> [EXERCISE GOAL] Please go through the records below and return every line holding the word "size".

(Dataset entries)

───

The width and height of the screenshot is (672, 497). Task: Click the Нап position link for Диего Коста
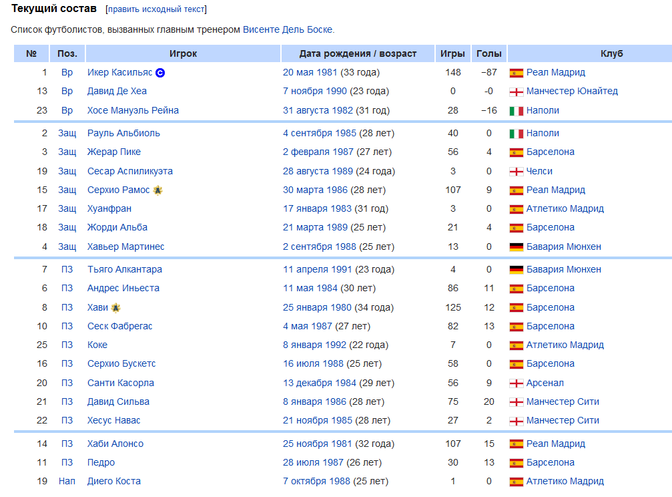67,482
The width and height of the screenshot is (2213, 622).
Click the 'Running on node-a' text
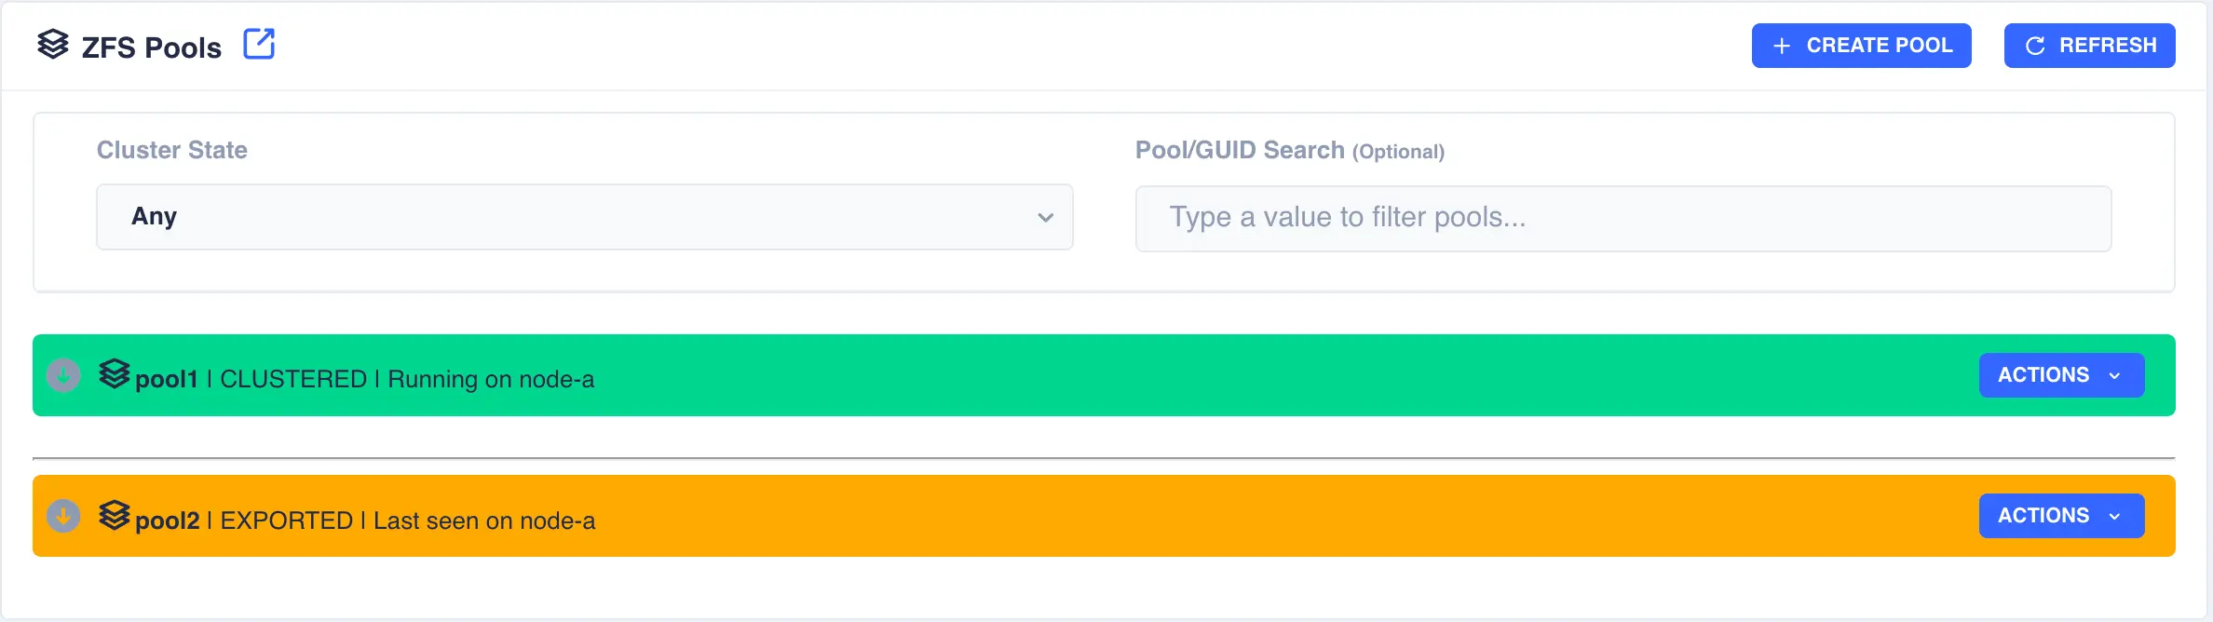(491, 379)
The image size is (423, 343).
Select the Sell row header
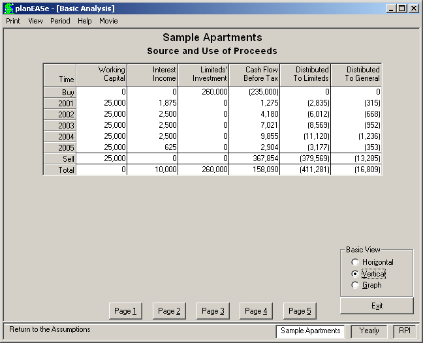pyautogui.click(x=60, y=158)
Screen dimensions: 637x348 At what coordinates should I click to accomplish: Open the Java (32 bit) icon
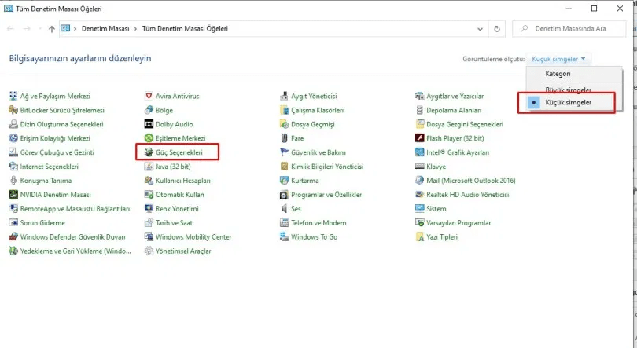[x=149, y=167]
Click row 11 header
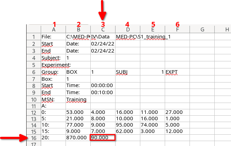 click(x=34, y=106)
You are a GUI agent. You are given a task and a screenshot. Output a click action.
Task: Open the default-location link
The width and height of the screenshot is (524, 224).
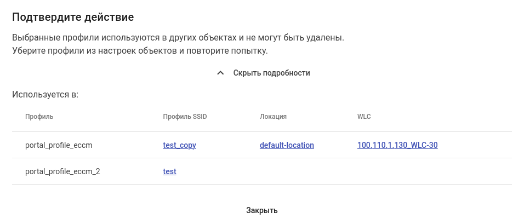point(287,145)
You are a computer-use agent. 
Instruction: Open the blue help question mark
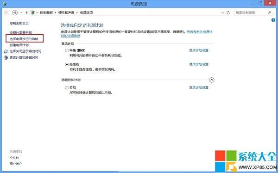tap(273, 20)

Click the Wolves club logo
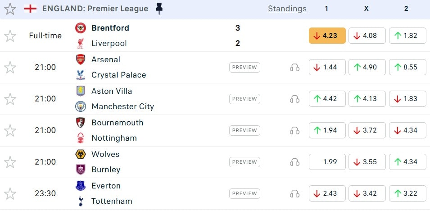81,154
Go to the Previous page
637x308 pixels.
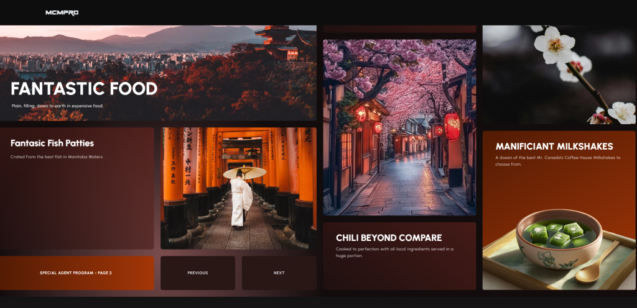pyautogui.click(x=198, y=273)
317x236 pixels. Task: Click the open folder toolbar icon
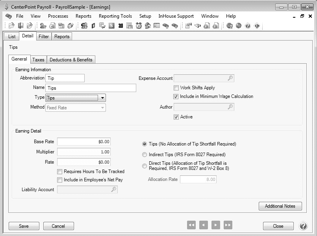click(x=11, y=26)
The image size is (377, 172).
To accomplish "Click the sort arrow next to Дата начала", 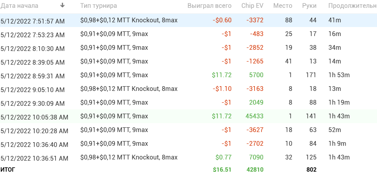I will point(62,5).
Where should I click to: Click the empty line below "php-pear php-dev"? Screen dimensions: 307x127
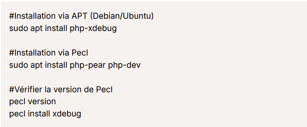[x=154, y=77]
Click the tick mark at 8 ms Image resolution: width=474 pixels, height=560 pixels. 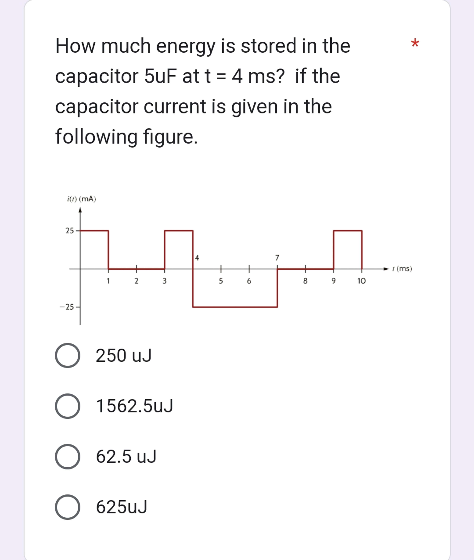click(x=306, y=269)
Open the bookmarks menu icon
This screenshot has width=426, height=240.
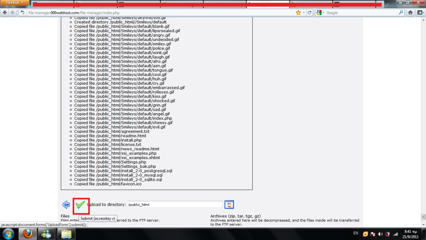(x=421, y=13)
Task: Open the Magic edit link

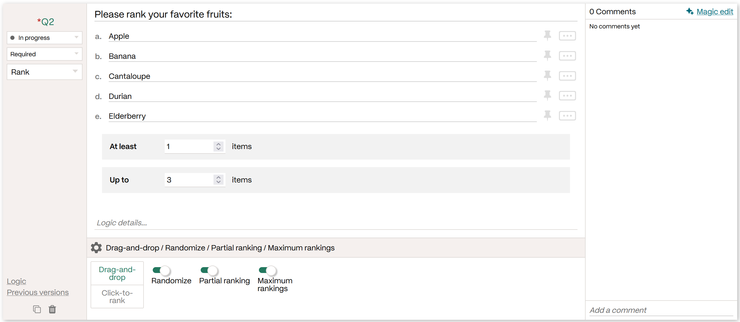Action: coord(715,11)
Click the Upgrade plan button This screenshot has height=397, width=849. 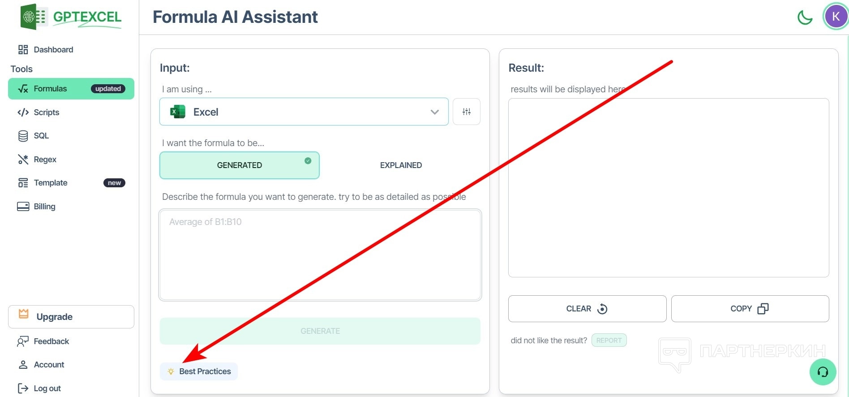[71, 317]
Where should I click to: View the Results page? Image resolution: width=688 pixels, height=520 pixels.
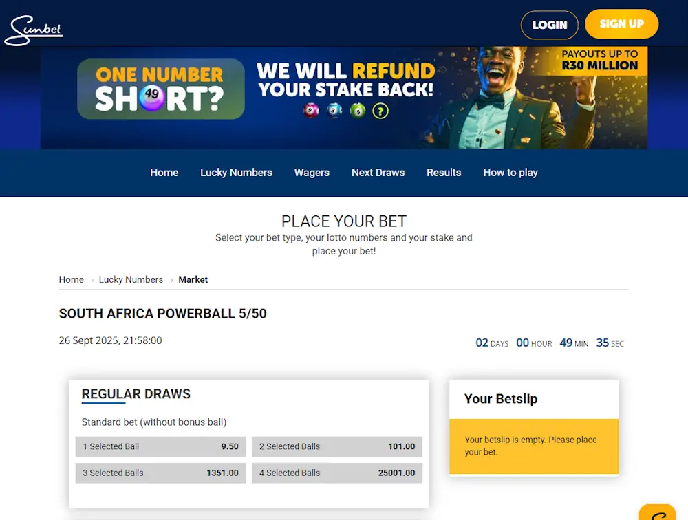tap(444, 173)
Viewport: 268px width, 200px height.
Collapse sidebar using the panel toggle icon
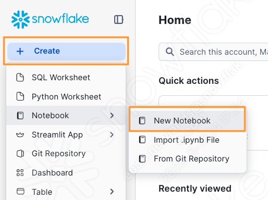pyautogui.click(x=119, y=19)
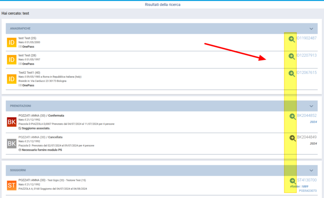Click red BK badge for confirmed booking
The height and width of the screenshot is (198, 324).
[x=12, y=122]
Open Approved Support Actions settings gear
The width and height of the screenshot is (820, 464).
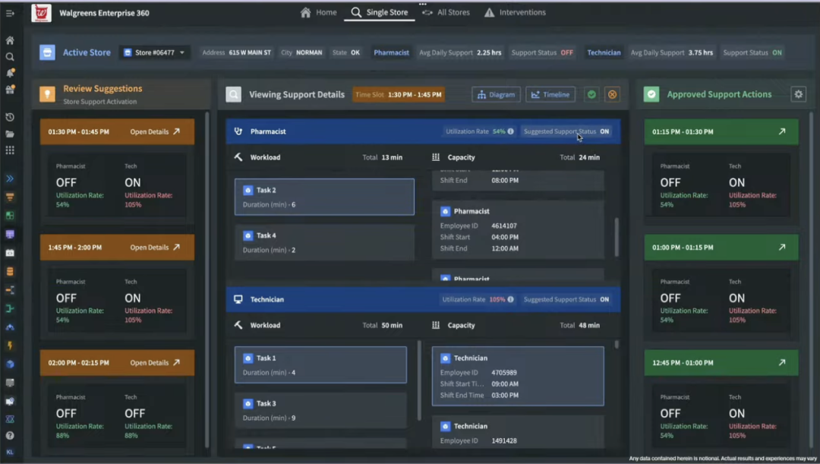tap(798, 94)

───

> [WRITTEN RESPONSE]
The image size is (423, 343).
The image size is (377, 172).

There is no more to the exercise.